Review: Truth Be Told

Truth Be Told is a thirty episode series across three seasons on Apple TV. It is Apple’s attempt at prestige television alongside HBO, Showtime, Starz, etc. As far as drama series goes, it is actually an intriguing, well executed on nearly all levels show. It also happens to be the epitome and best presentation of what is wrong with the current streaming era.

The basic premise of Truth Be Told is Poppy Parnell (played brilliantly by the always excellent Octavia Spencer), an award winning journalist, restarts her true crime podcast that won her fame, fortune, and acclaim to look into a decades old case that jumpstarted her rise to prominence. After seeing another appeal fail, she begins to question the validity of the trial’s outcome and her own part in reporting on the facts. As the first season progresses, Poppy learns that her biases and investigations may have led to a miscarriage of justice and is desperate to pursue and discover the actual truth of the events she witnessed and played a part in. As well, she is dealing with her return back home to Oakland and reintegrating back into her old neighborhood and place in her family, some of which are prominent members of the Oakland criminal community. The second and third season continue on in similar fashion as Poppy investigates crimes she is connected to in some way and discovers and deals with uncomfortable and, at times, ground breaking truths about her own past and family.

I wish more true crime podcasts were like this fictional one.

Beyond her personal journey, the series also takes on specific cases in each season that intersect with major social issues like race, homelessness, sexual assault, law enforcement corruption at various levels, sex trafficking of young girls, and many, many more. Now, there is an obvious perspective and take that the show develops. Whatever term you want to use, the series goes with the opinion that social ills are bad and should be dealt with with impunity. The series, through Poppy’s podcast and the perspective of her family and Oakland community, essentially tries to highlight the inequalities of the system and status quo and navigate these issues to the benefit of the disenfranchised. It also demonstrates how and why the oppressed and disenfranchised at times have to use criminal action and violence, or at least the threat of these, to try to get justice and attention to the issue. This is not done or shown without consequence, but it is still understandable why it is done.
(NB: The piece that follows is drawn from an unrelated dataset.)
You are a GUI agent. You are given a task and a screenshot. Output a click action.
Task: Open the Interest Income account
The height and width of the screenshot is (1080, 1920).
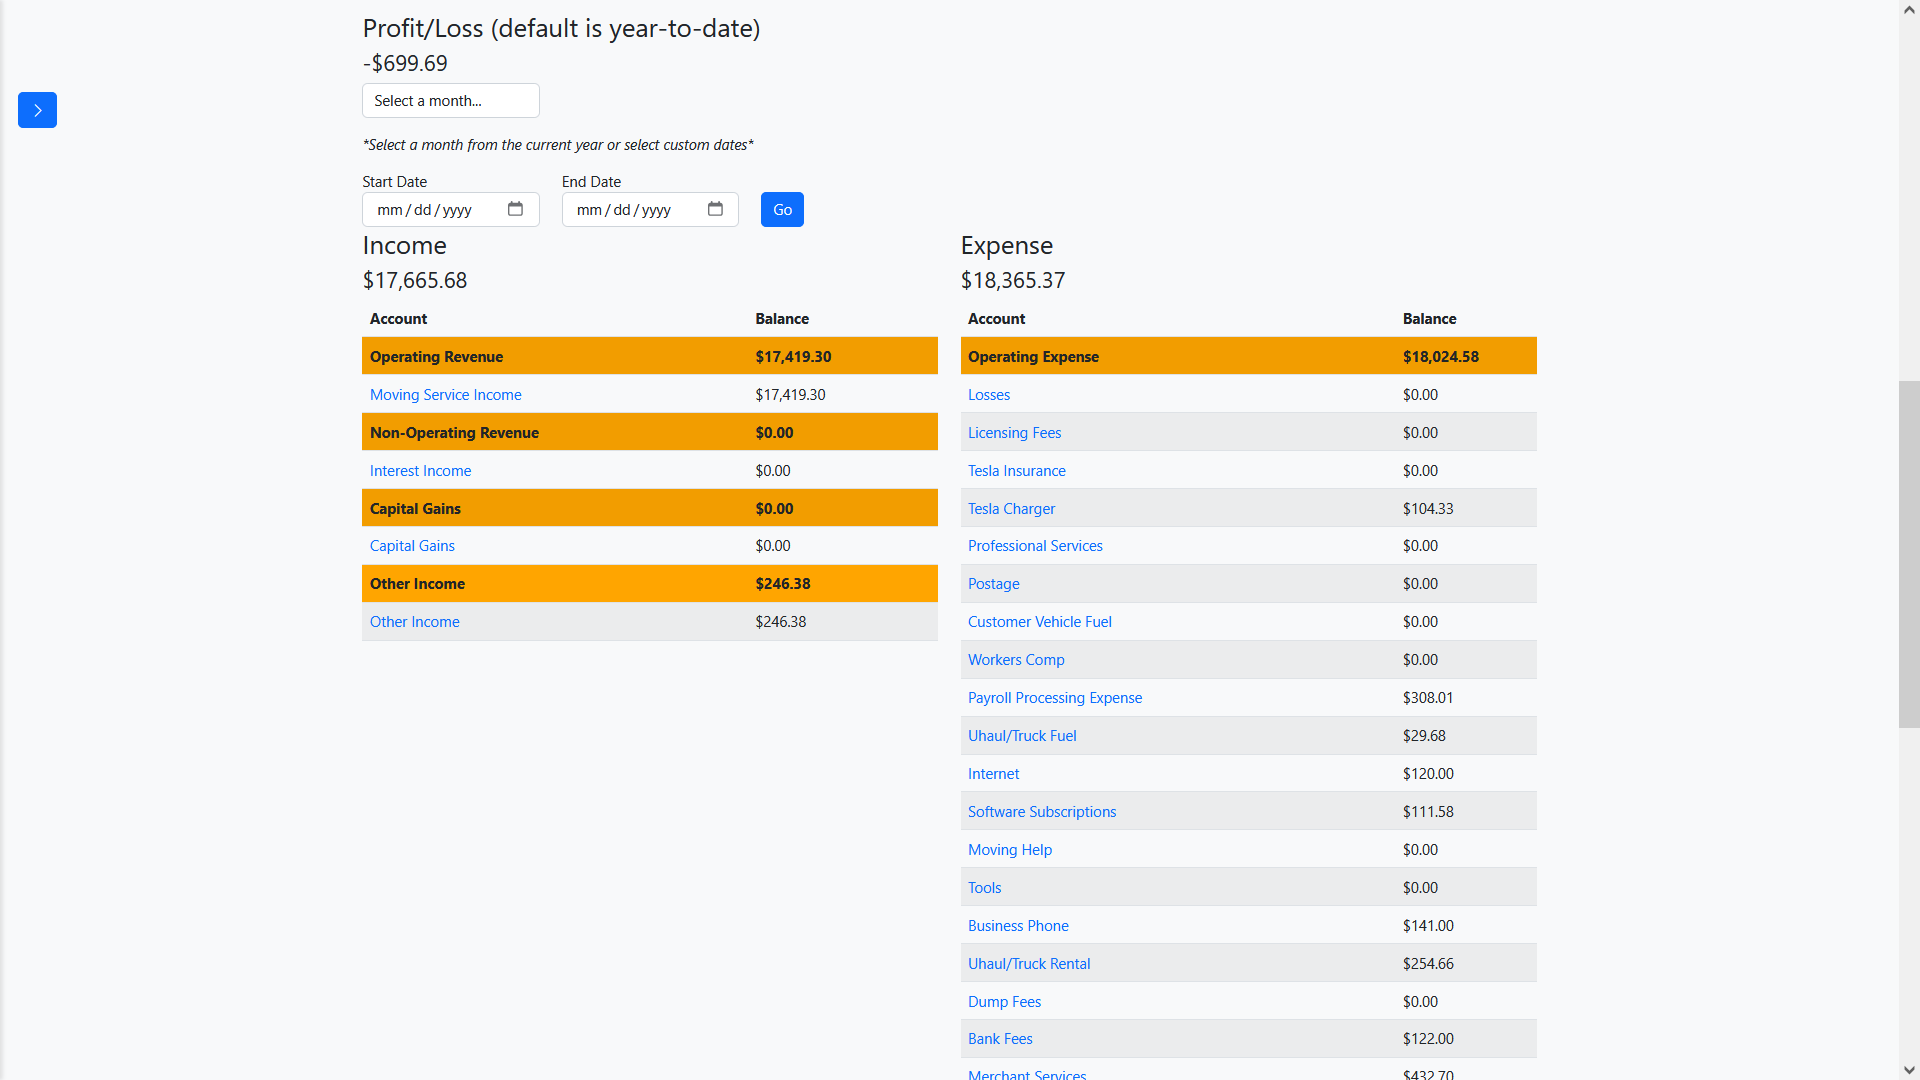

So, the show is engaging with a truly stellar cast across the board and all three seasons. It has prescient and timely stories that deal with current societal issues and narratives. The music, score, and sound is pitch perfect (pun fully intended). The cinematography shows that money was definitely spent on the production. All in all, this is exactly the kind of show that should have been in conversation, if not in contention, every awards season. It should have had several think pieces written throughout its three season run. Various niche portions of social media should have been dissecting and discussing this series ad nauseum. And yet, my guess is that most people, even the ones reading this right now, have never heard of this series. A show from one of the biggest companies and streamers on the market starring award winning actors is barely in the know simply because of lack of actual marketing and push because some number cruncher in an office somewhere did the math of how many more subscribers it would draw or keep based on the level of marketing would be spent. This was the result.

Thus, an engaging prestige level show has ended with little attention or fanfare. To be clear, this is also part of what the WGA and the various other unions are fighting back against. I would recommend watching this one on Apple TV+ before the fruit corporation decides to remove it for tax purposes as every other streamer has begun doing.